### Gefragt ist
Welche Organisation bietet laut dem Textabschnitt über die Villa Araba die Besichtigung der Villa in Marsala an?

Viel wird noch nicht angeboten, aber immerhin von der Organisation Fondo Ambiente Italiano kurz FAI genannt, wird die Besichtigung der Villa Araba in Marsala angeboten. Das Foto in der Anzeige zeigt schon mal ein Schlossähnliches Gebäude im arabischen Stil welches ich sehr ansprechend und einladend finde.

Sicherheit ist gefragt

In der Anmeldung steht, dass man keine großen Handtaschen* dabei haben darf und man sich beim Empfang mit einem gültigen Personalausweis ausweisen muss. Ich denke mir noch, WOW, das muss ja was Tolles sein, bestimmt ist dieses kleine Schlösschen voll mit wertvollen Ausstellungsstücken aus vergangenen Tagen. Dazu kommt noch, dass die Besichtigung von einem Carabinieri* geleitet wird.

Alles zusammen macht mich wirklich neugierig und ich melde mich sofort online an.

Der Tag der Besichtigung

Am Tag der Besichtigung treffe ich einen Bekannten und frage ihn noch, ob er die Villa Araba in Marsala kennt. Er schüttelt nur den Kopf „nein, noch nie gehört“. Ah ja, das allerdings macht mich das erste Mal stutzig.

Ich lasse mich aber nicht beirren und fahre zur Villa. Auf Google Maps sehe ich schon, dass sich direkt daneben der Standort der Carabinieri von Marsala befindet. Auch da denke ich mir nichts dabei, denn schließlich ist Marsala im Stadtkern eng bebaut und wer weiß was inzwischen aus dem Garten einer Villa Araba geworden ist.

### Gegebene Angaben

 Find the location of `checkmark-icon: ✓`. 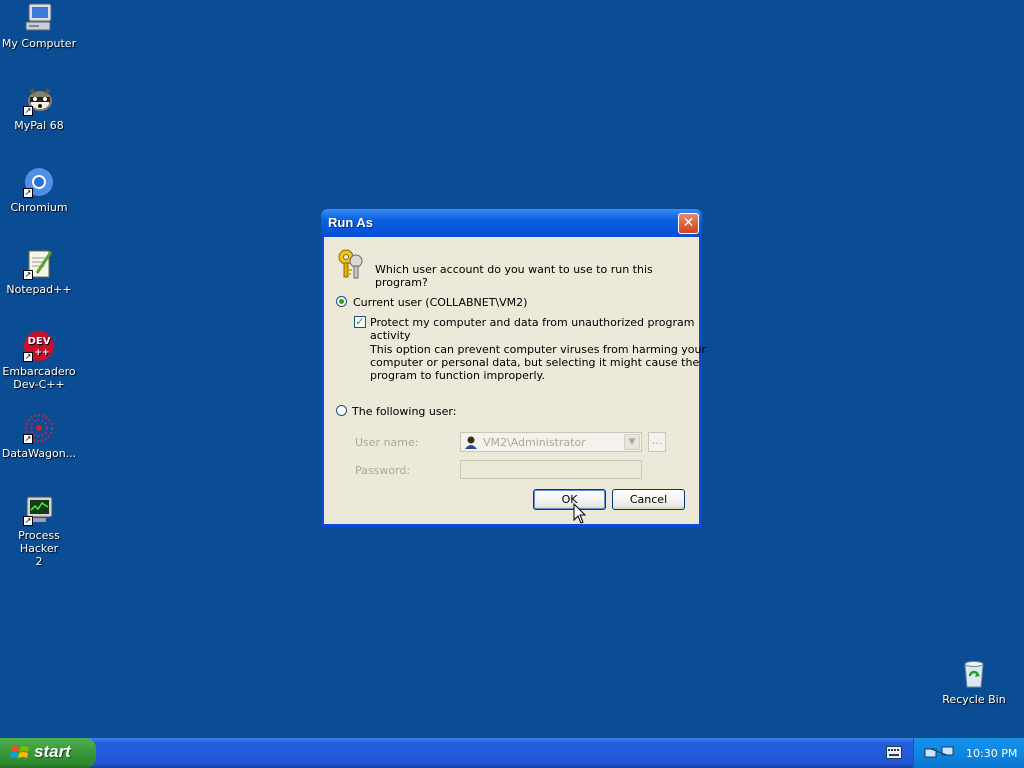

### Übungsergebnis
Die Organisation Fondo Ambiente Italiano, kurz FAI genannt.